BOAO, China (Reuters) - Ride hailing app company Uber Technologies Inc is generating more than $1 billion in profit a year in its top 30 cities globally, and partly using that money to bankroll its expansion in China, Chief Executive Travis Kalanick said in an interview.
The company said in February it was losing more than $1 billion a year in China’s red-hot ride hailing market, where it is battling large local incumbents to win customers.
Kalanick said China was the company’s most intense market, but also a crucible for new ideas that it has exported to other markets, and that its investment here was sustainable.
“If you took our top 30 cities today, today they’re generating over $1 billion in profit a year, just our top 30 cities. And that profit multiplies every year because we’re growing,” he said on the sidelines of the Boao Forum in the Chinese island province of Hainan. Other cities among the 400 where Uber operates were also profitable, he added.
“So that helps us to sustainably invest in our Chinese efforts... Because of the profits we have globally, this is something we can do for the long run,” he said late on Thursday.
Uber and China’s Didi Kuaidi, backed by Chinese technology giants Tencent Holdings Ltd and Alibaba Group Holding Ltd, have both spent heavily to subsidise fares to gain market share, betting on China’s Internet-linked transport market becoming the world’s biggest.
The strategy seems to be working for Uber. The company’s market share in China has grown quickly, rising from about 1 percent to 2 percent in January 2015 to about 30 percent now, Kalanick said.
China’s transport minister said earlier this month fare subsidies and the supplementing of driver wages by ride-hailing companies were competitively unfair and unsustainable in the long-term.

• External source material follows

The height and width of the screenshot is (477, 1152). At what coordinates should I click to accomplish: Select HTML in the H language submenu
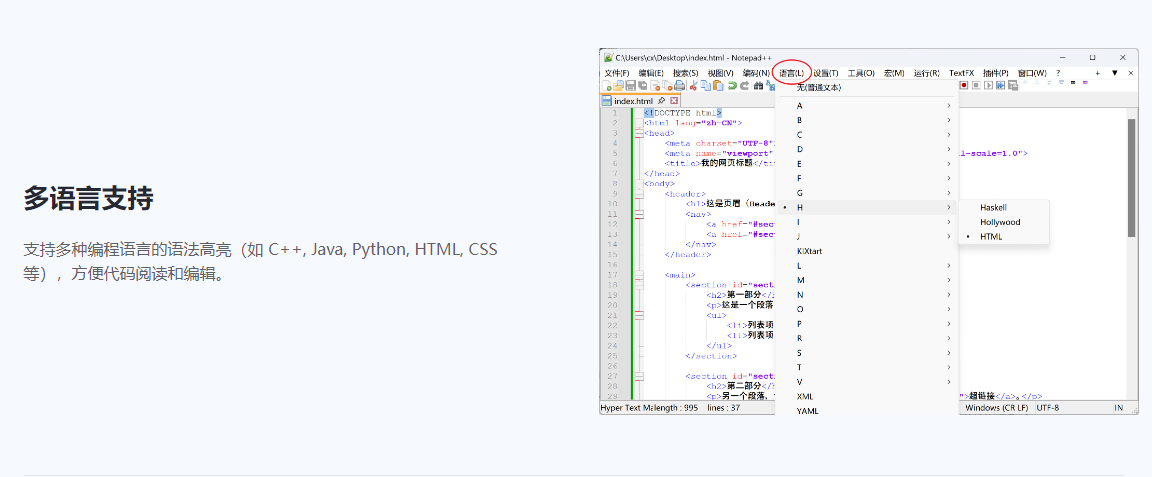click(991, 237)
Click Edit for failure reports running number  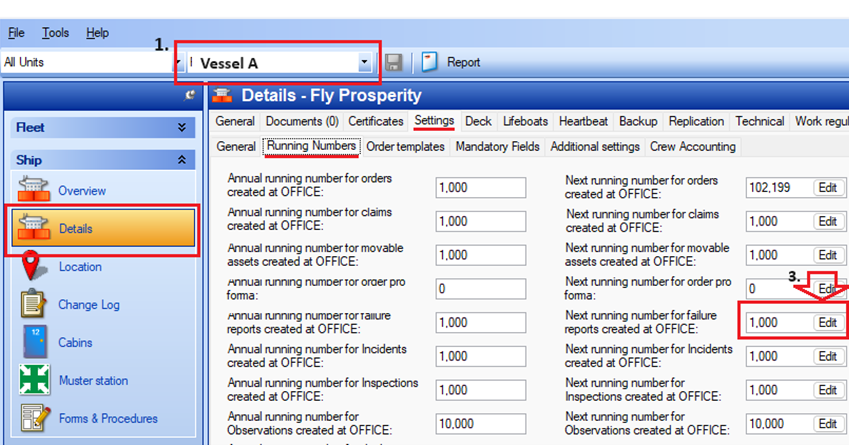pyautogui.click(x=828, y=323)
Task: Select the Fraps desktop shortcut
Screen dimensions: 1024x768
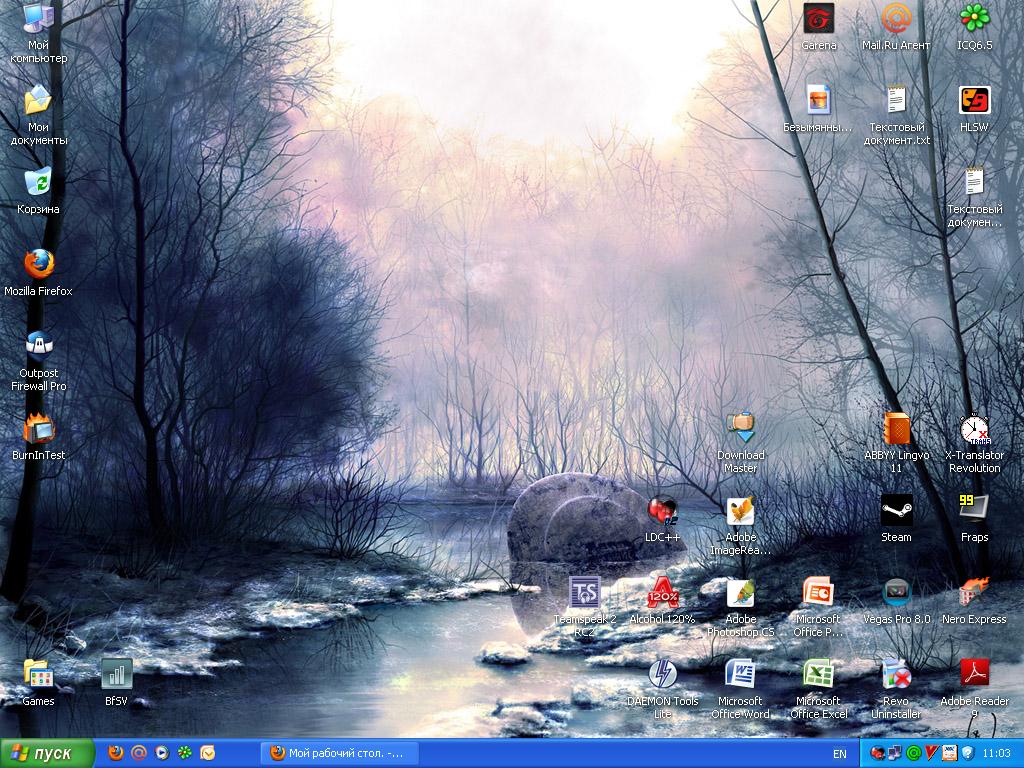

The San Francisco-based company founded in 2009 was starting to test new products in China first and one example he noted was UberCOMMUTE, a carpooling app that was first launched in Chengdu last September and later expanded elsewhere.
“The key for (us in) China is to move fast,” Kalanick said.
“If we launch in the U.S. and then it gets copied in China, we’ll be behind. So we’re starting to orient some of our innovation at China first,” he added, highlighting the cutthroat competition.
The company’s Chinese business boosted its valuation in January to more than $8 billion after raising more than $1 billion in its latest funding round.
Kalanick said so far Uber had not faced major regulatory challenges in China, possibly because the government has been trying to drive innovation and Uber fits the narrative.
Kalanick declined to say when he thought Uber would turn a profit in the world’s most populous country, but he seemed to be enjoying the ride regardless.
“I was in China 70 days last year and 100 times a day someone would say ‘Travis, no Internet technology company has ever succeeded. I don’t know if you should be here’,” he said.
“As an entrepreneur, that’s the best thing you can hear ... you’re always turning it into the positive, and trying to make the impossible possible is what we do. Adventure with a purpose is what we do.”